By day, Josh George works for Intelliwheels, a startup at EnterpiseWorks. By night, George is training for another team – the U.S. Paralympic team. IntelliWheels, founded in 2010 by University students Marissa Siebel and Scott Daigle, develops innovative wheelchair technologies that relieve the stress on shoulders without the use of motors or batteries. IntelliWheels is currently finishing up their first round of funding, and plans to launch their product in the fall.
George, a 2007 graduate of the University, joined IntelliWheels in 2011 as the Director of Public Relations. George met Siebel while training with the University’s wheelchair basketball team.
“We were kind of just swapping ideas…and she started telling me about IntelliWheels…and just through chatting with her and later with Scott Daigle, they invited me to join the team.” George has been with IntelliWheels for one year as Director of Public Relations. Since then, George has divided his time between the growth of Intelliwheels and the continuation of his career as a world-renowned paralympian.
George began wheelchair racing at the age of eight, four years after a fall from his twelve-story window left him paralyzed from the waist down. He participated his first Paralympic games in 2004, after his wheelchair racing coach at the University pushed him to try for a spot on the U.S. team.

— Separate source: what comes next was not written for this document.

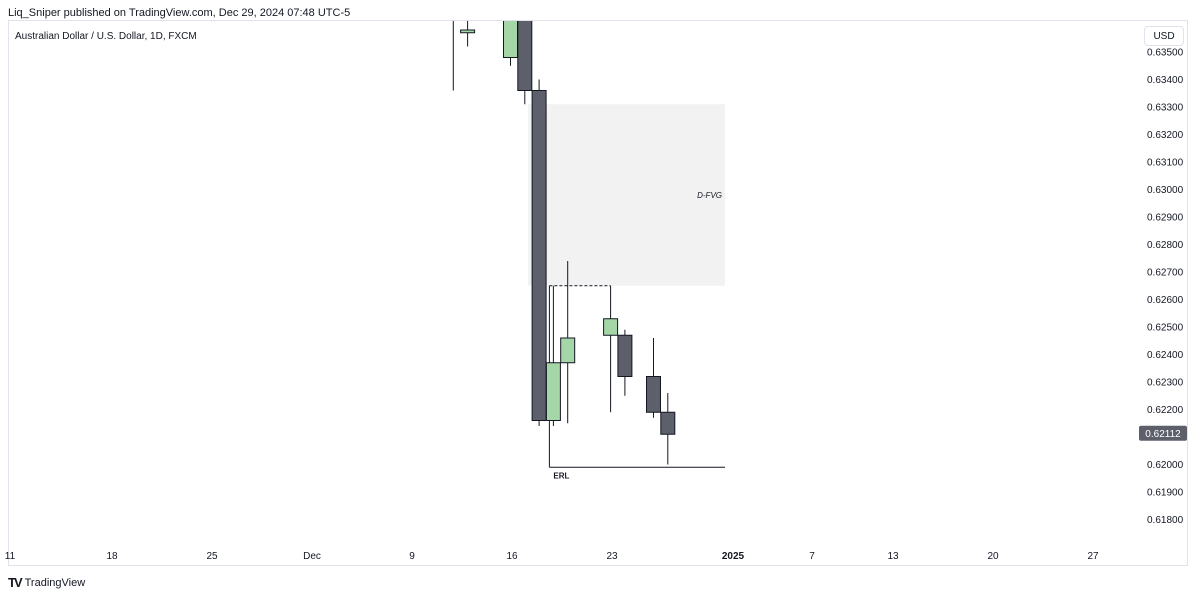 The image size is (1200, 596). I want to click on y-tick-label: 0.63300, so click(1166, 108).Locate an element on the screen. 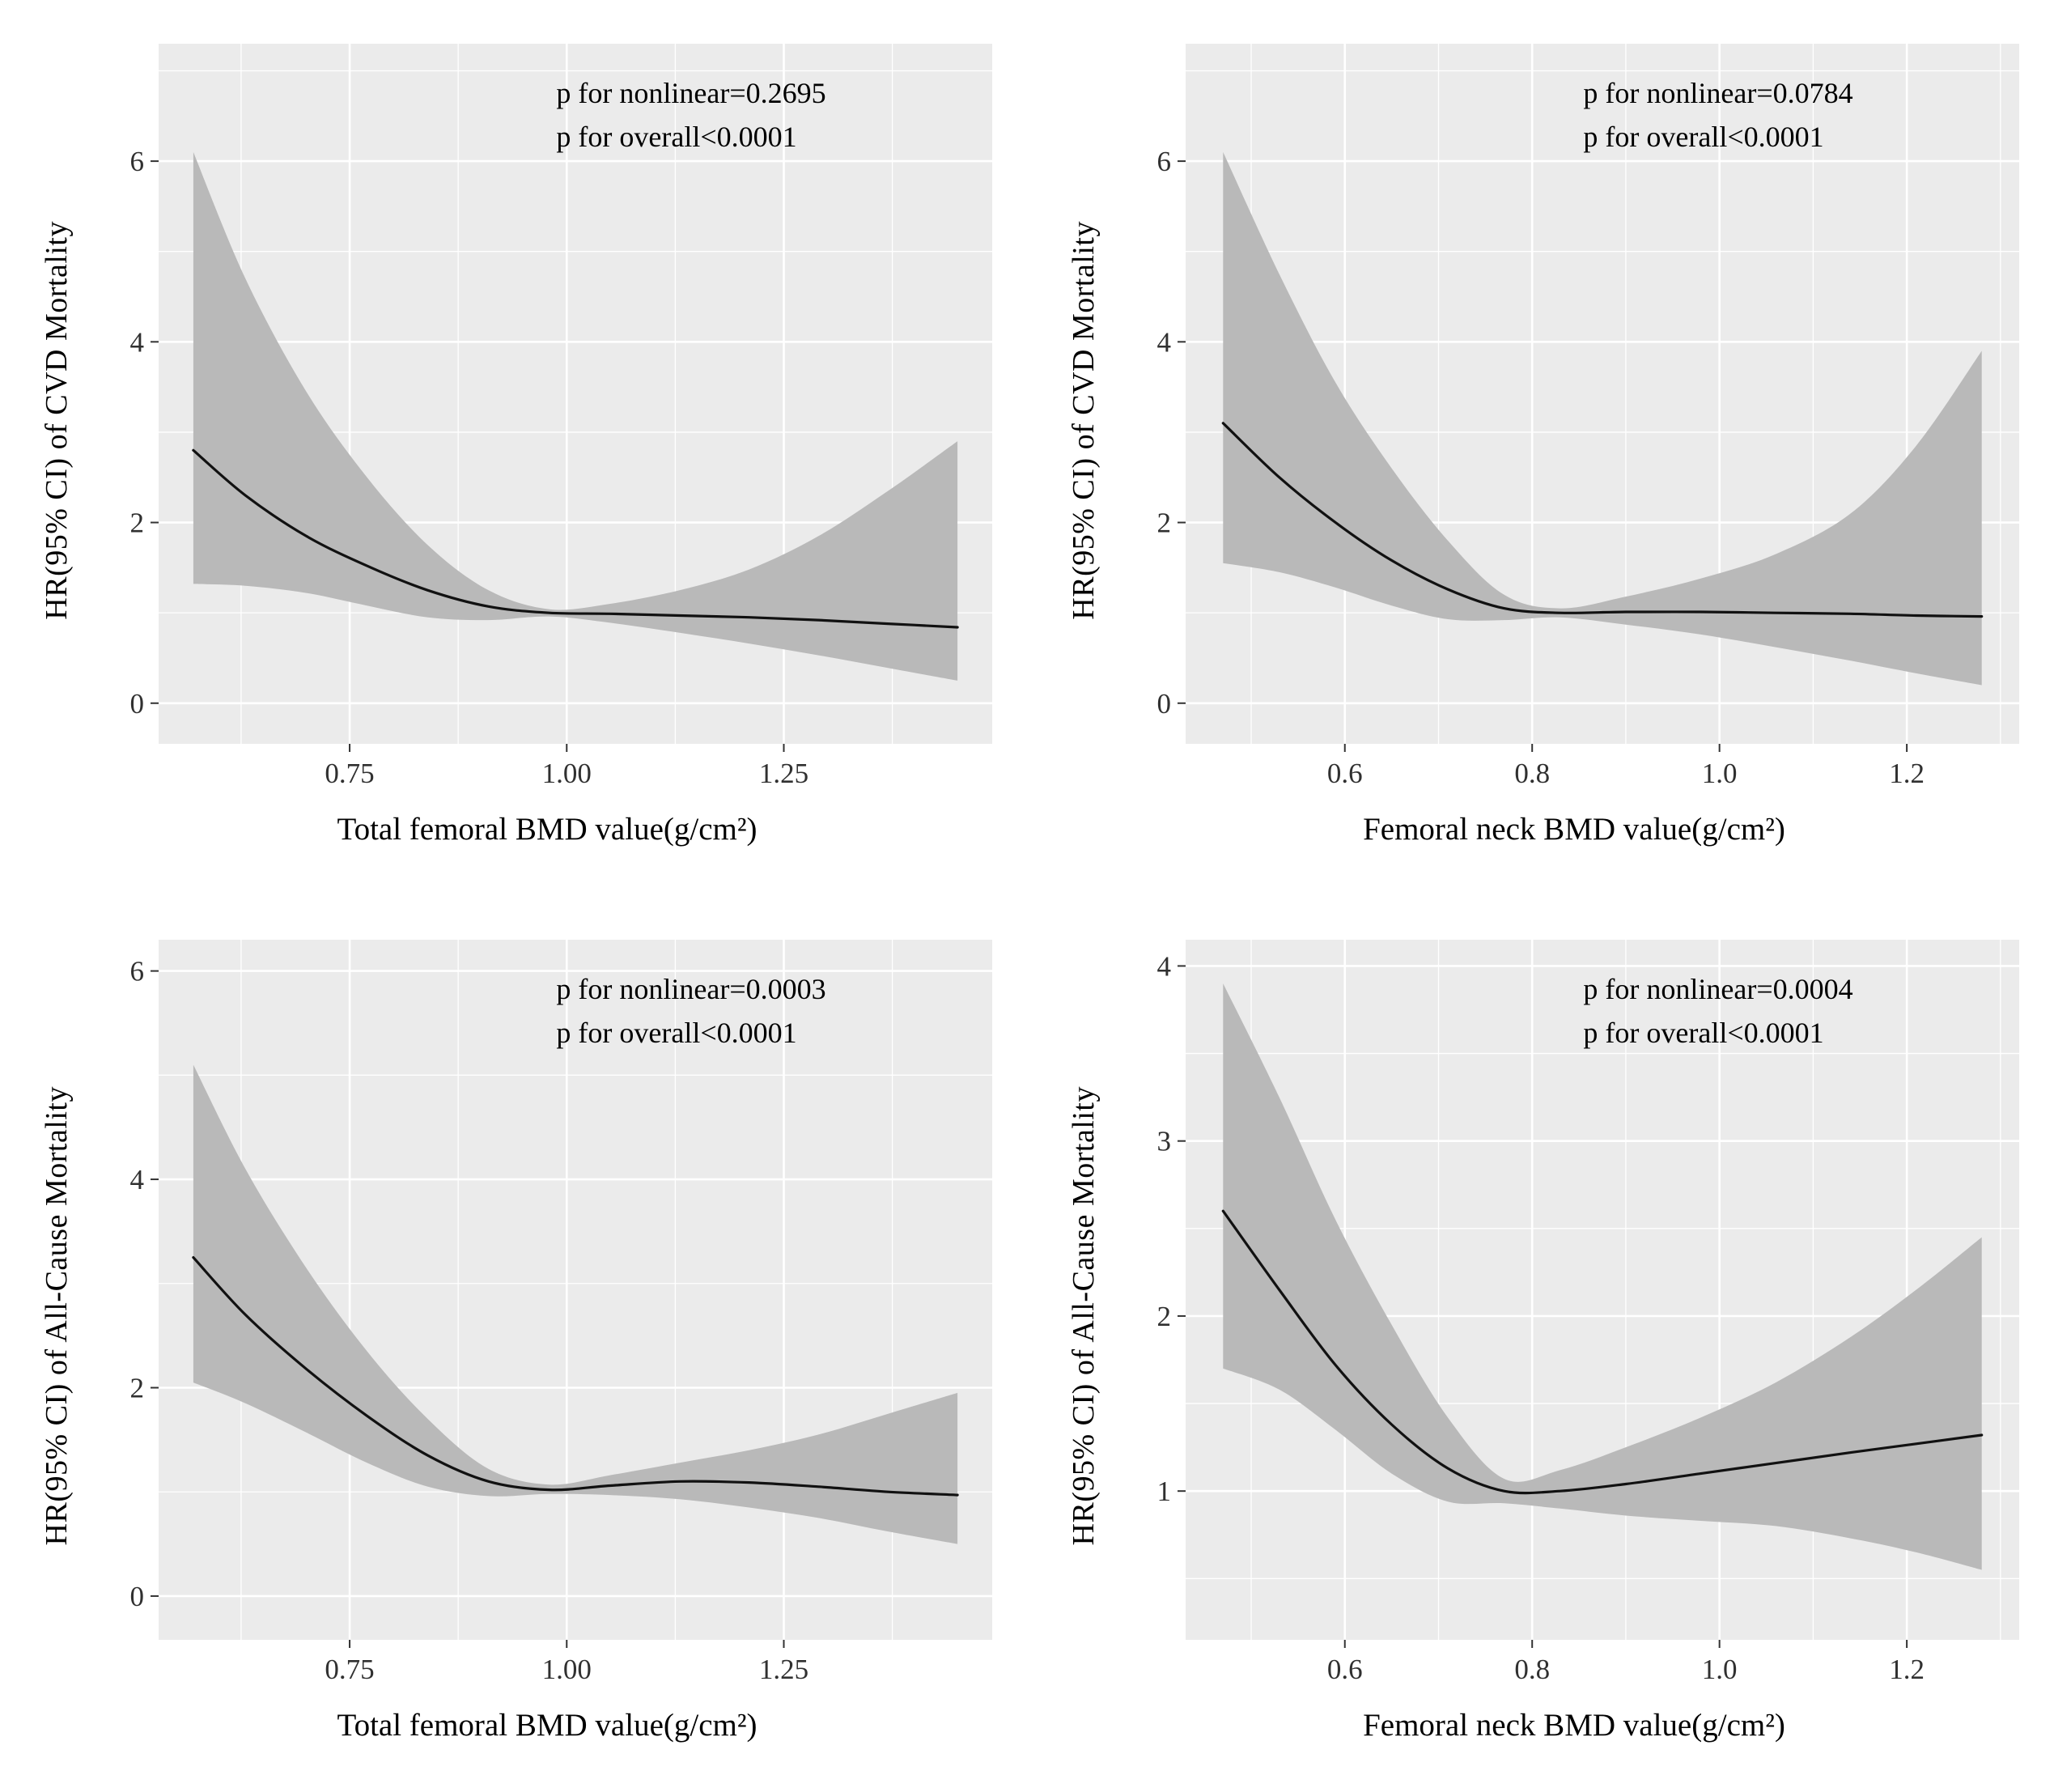  p-nonlinear-text: p for nonlinear=0.0003 is located at coordinates (691, 989).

“I never thought I would be good enough or fast enough,” George said. Yet, in the first games of his Paralympic career, George brought home two bronze medals and broke a world record in the 400 meter race.
“I didn’t hold on to [the record] that long…but it was still amazing experience,” he said. George still races for the U.S. Paralympic team and has since collected ten medals, six of them gold. Today, he is arguably one of the greatest paralympians in the world.
George competes in five to ten marathons a year, as well as numerous major track meets and shorter races. He trains hard, “sometimes two times a day,” he said. Lately, he’s been training for the upcoming Paralympics in London and working to get company sponsors.
“I think that through wheelchair racing there’s a lot of sponsorship opportunity that’s getting overlooked right now,” said George, “so [I’m] trying to get those companies to think out of the box a bit and see how they could be benefit.” Apart from the typical sponsorship agreement, George is looking for opportunities to build close relationships with company sponsors.
“We’ll build that relationship,” he said, “and I can work with them along the lines of PR…meet-and-greets, speaking for different events, and again wearing [the company logo]…I get quite a bit of exposure through racing.”
At the U.S. Paralympic Trials that took place in Indianapolis from June 29 to July 2, George set an American record when he came in first for the 400 meter race. He also won first place in the 800 meter, 1500 meter, and 5000 meter races.
The opening ceremony of the 2012 Paralympic Games in London, England will be on August 29.